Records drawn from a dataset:
-----

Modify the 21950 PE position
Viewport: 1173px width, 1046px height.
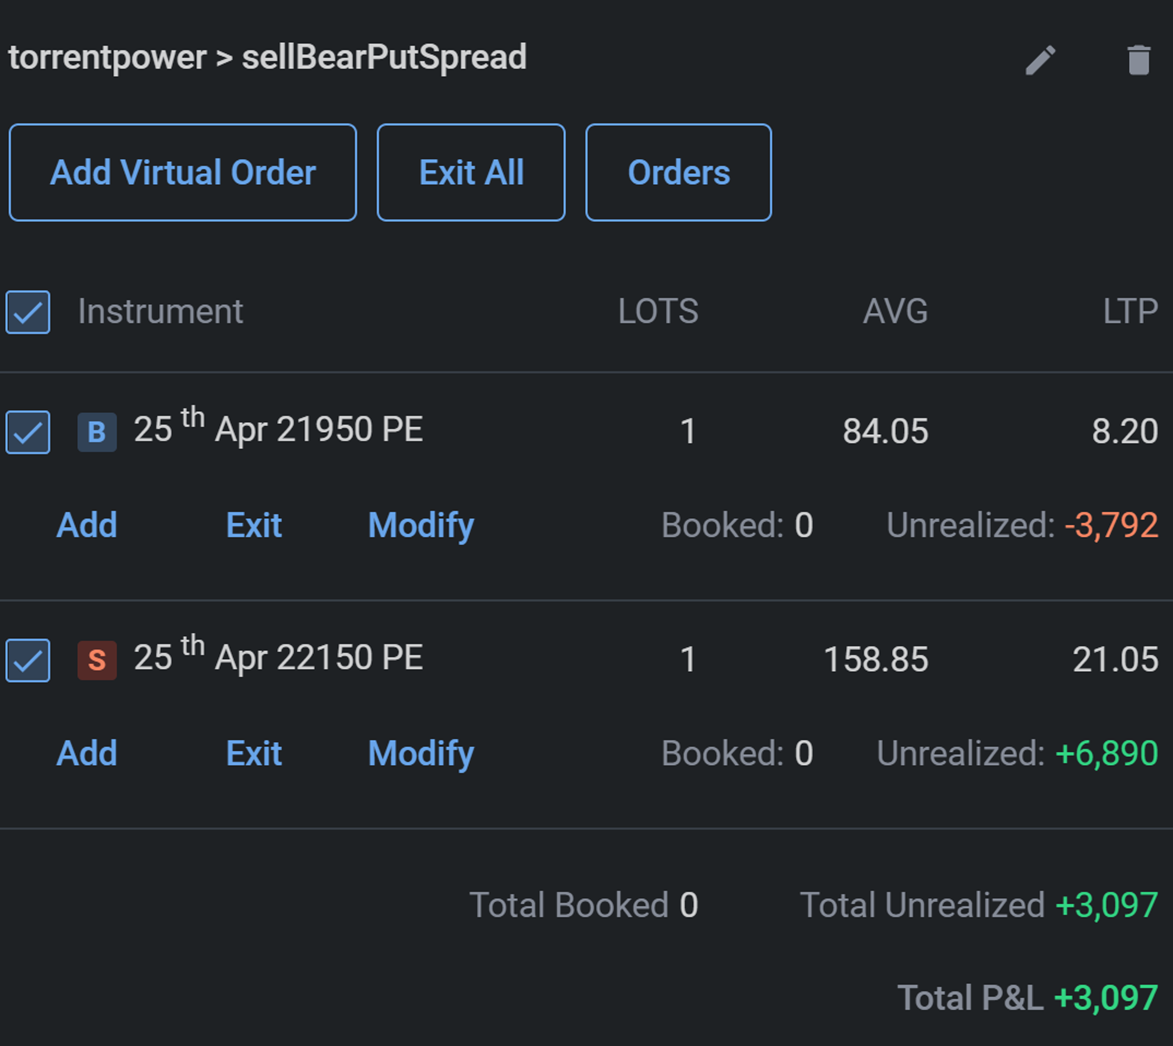421,525
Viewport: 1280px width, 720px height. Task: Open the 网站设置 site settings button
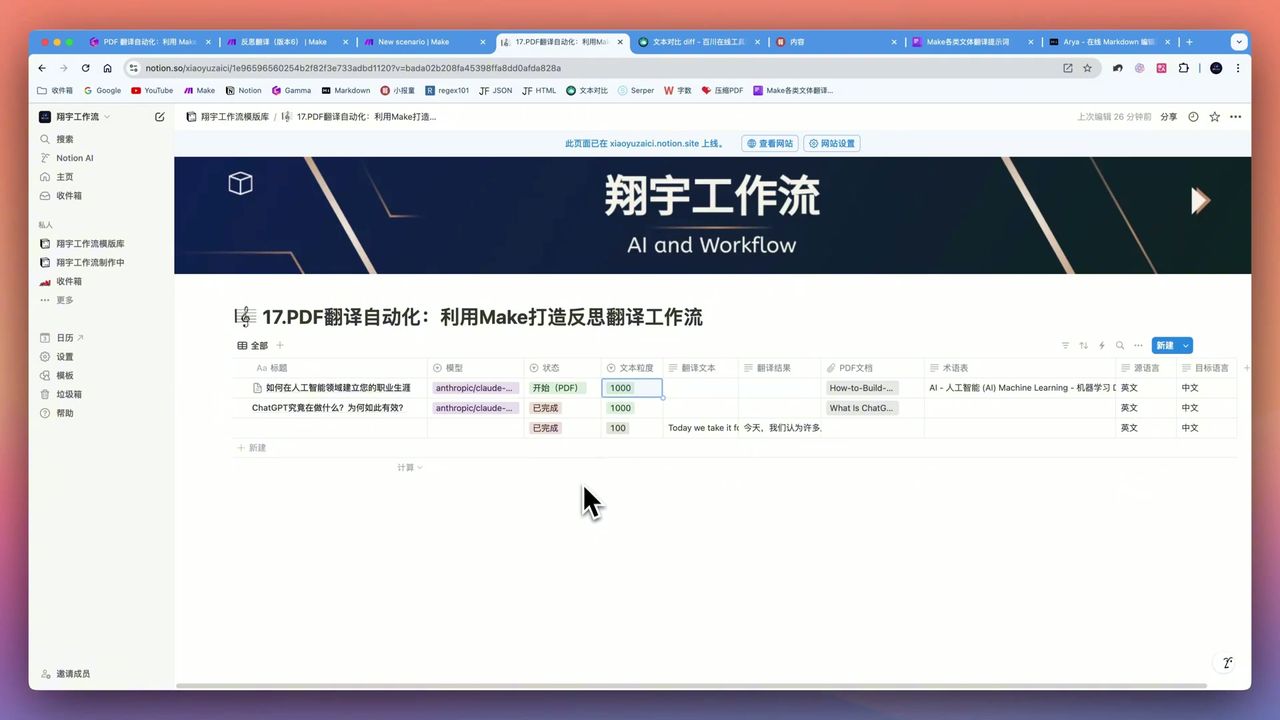click(x=831, y=143)
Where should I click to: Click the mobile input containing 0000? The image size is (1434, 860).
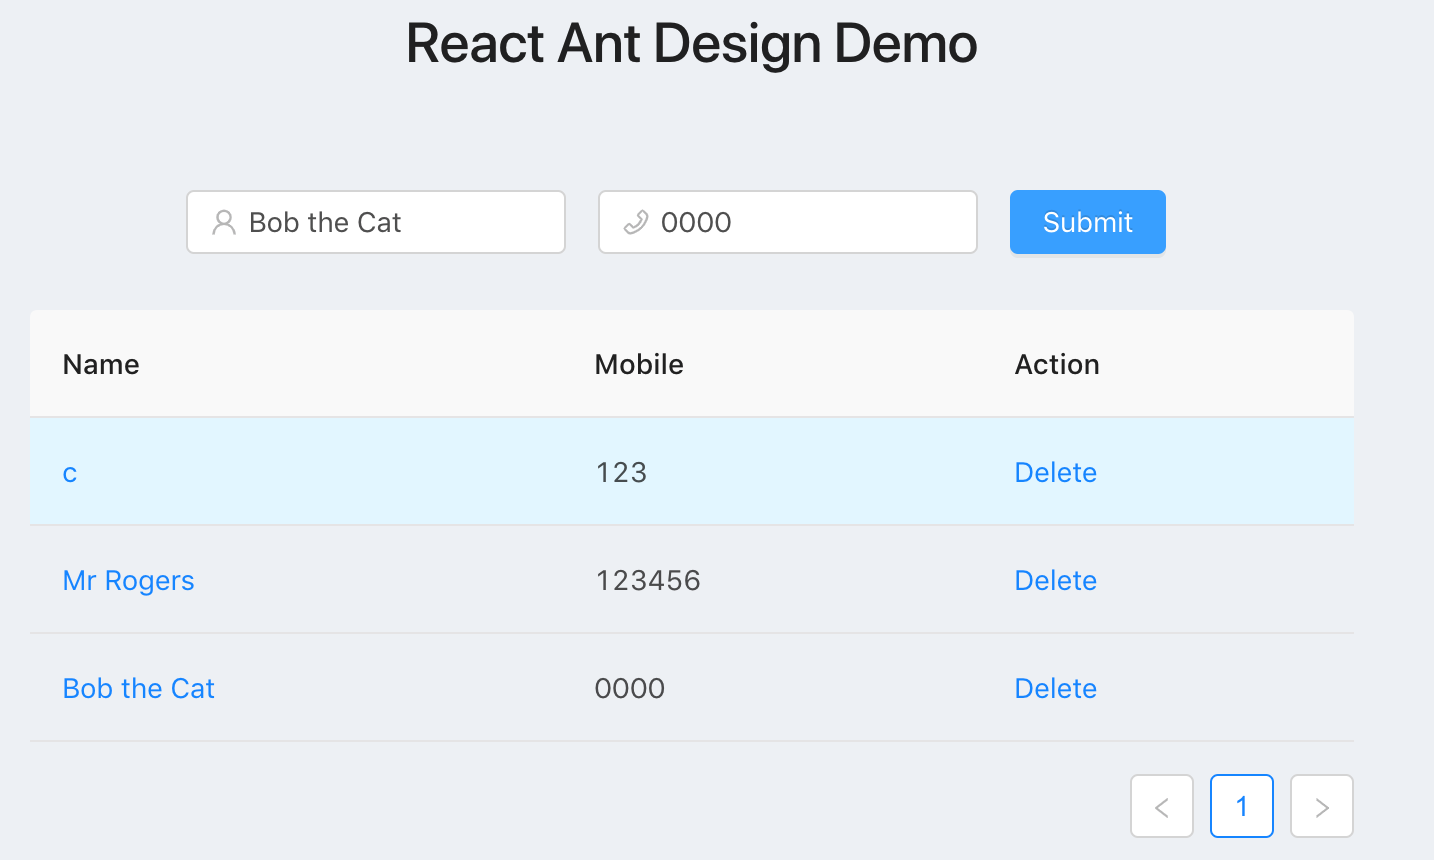click(x=787, y=222)
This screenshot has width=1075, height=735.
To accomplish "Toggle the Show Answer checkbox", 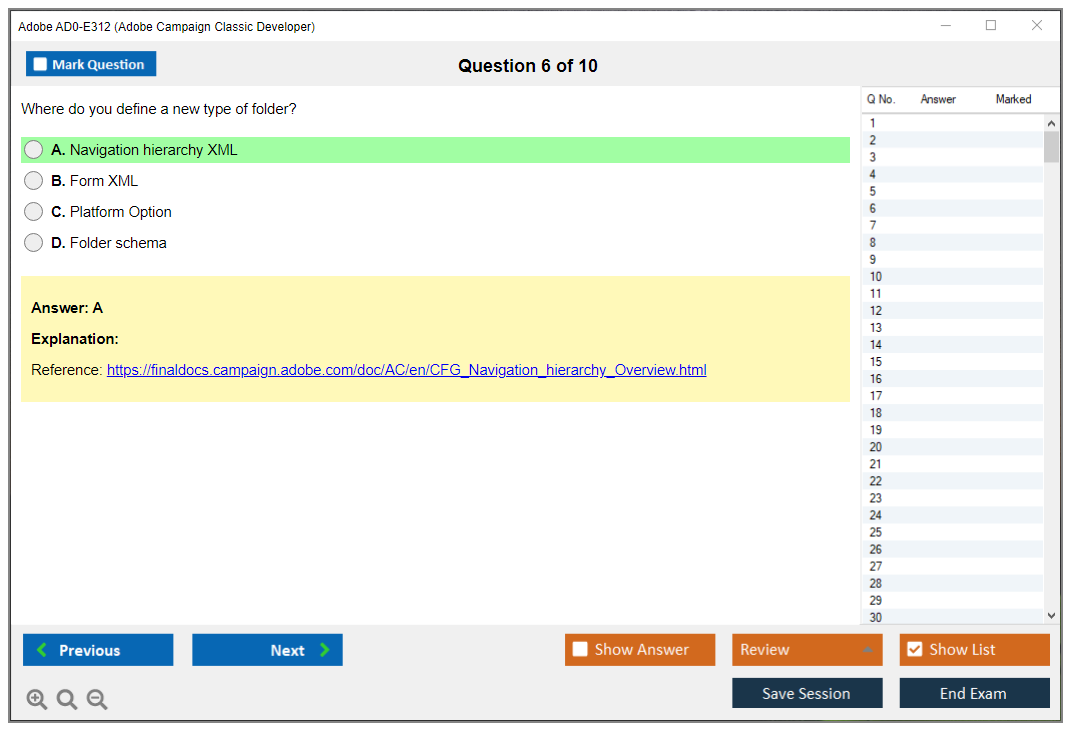I will [x=580, y=650].
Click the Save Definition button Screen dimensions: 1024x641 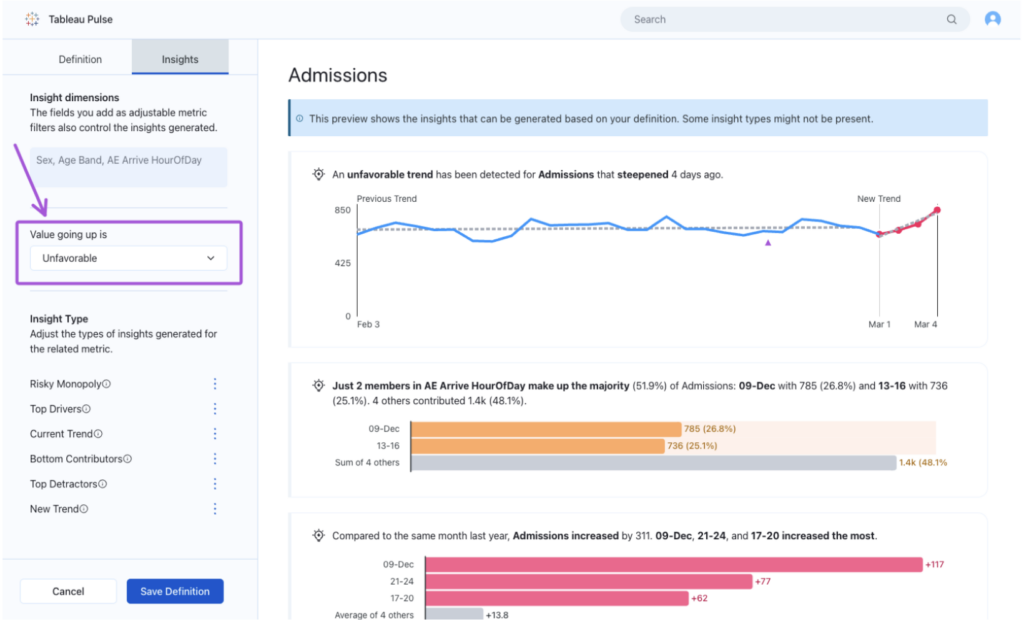point(174,590)
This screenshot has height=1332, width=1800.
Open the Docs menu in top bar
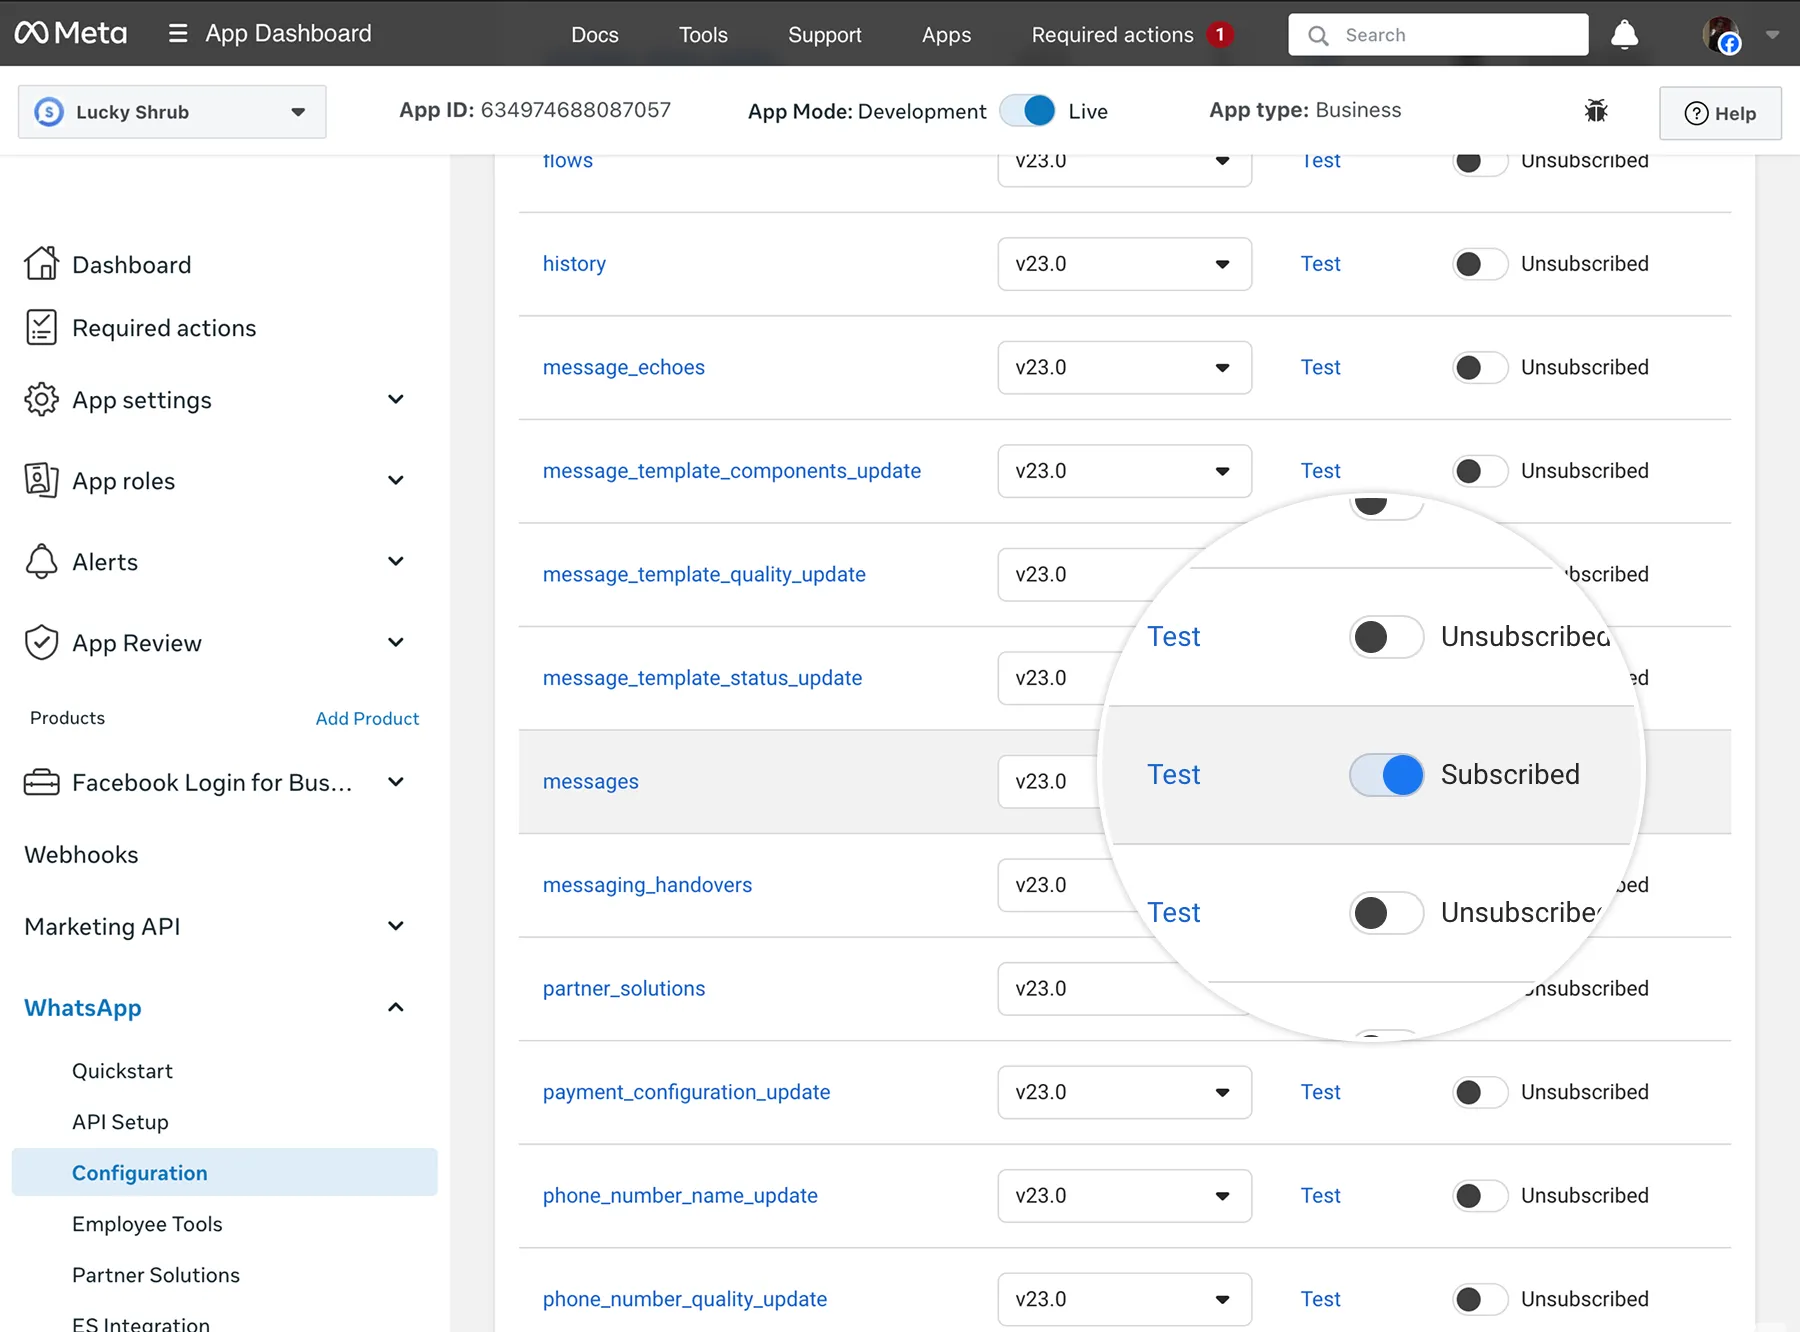[594, 35]
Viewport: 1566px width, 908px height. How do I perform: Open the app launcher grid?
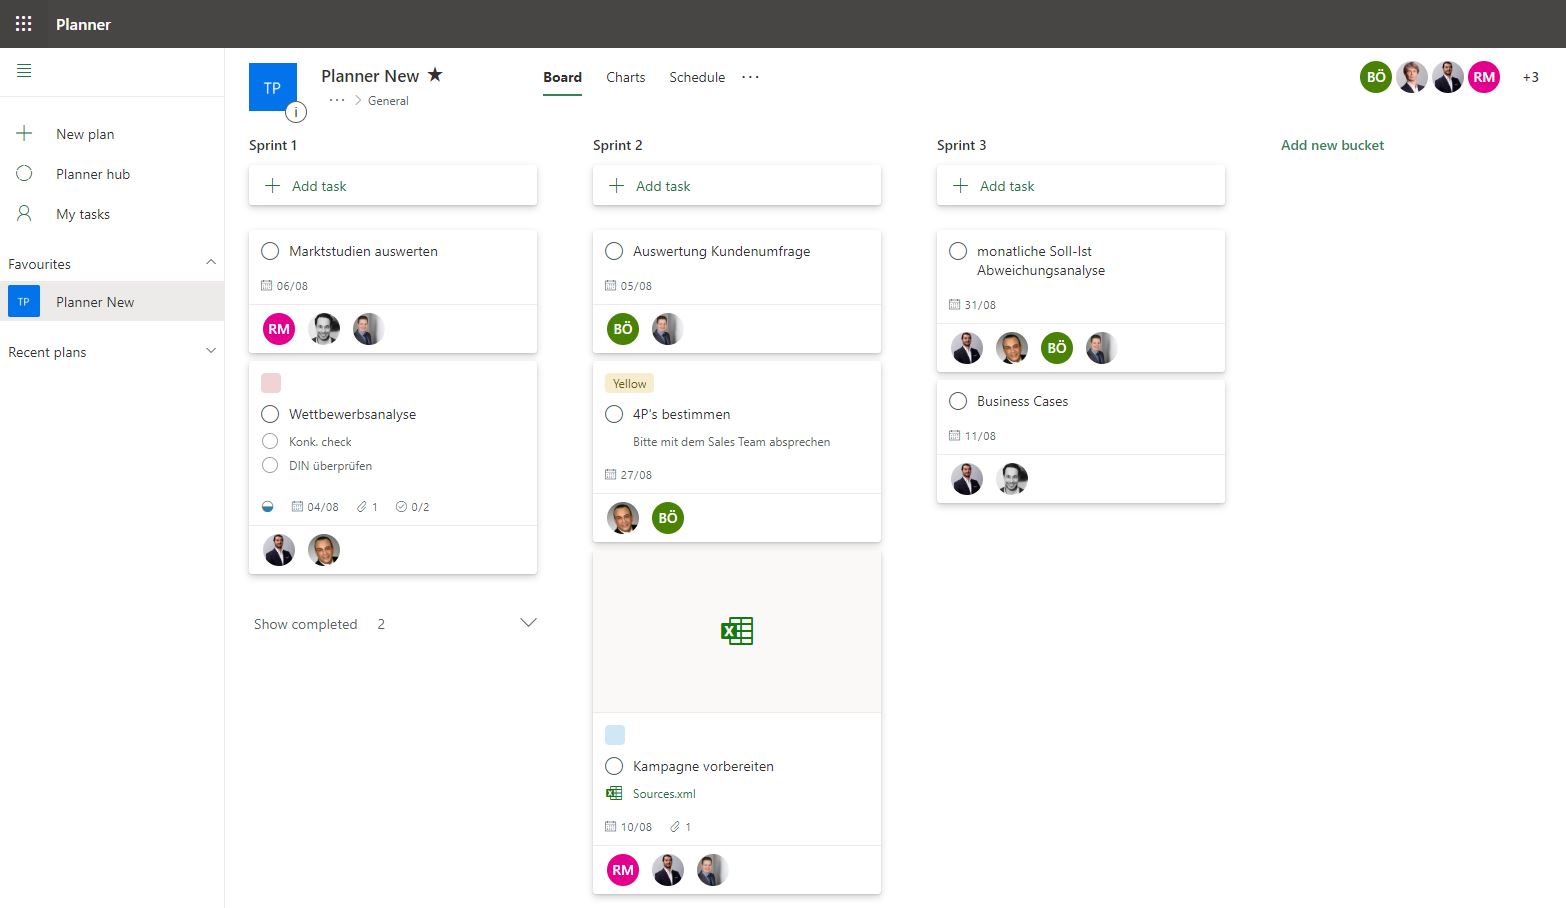(23, 23)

-----

Task prompt: Give again, please, precisely the lines that begin the records and run through the line with "This screenshot has width=1075, height=735." in it, keeping both end lines and dropping any pictures.

Result of this exercise:
Modify the 21950 PE position
Viewport: 1173px width, 1046px height.
421,525
Viewport: 1280px width, 720px height. Task: Open the 网站设置 site settings button
click(x=831, y=143)
Where should I click to: Click the mobile input containing 0000? The image size is (1434, 860).
click(x=787, y=222)
This screenshot has width=1075, height=735.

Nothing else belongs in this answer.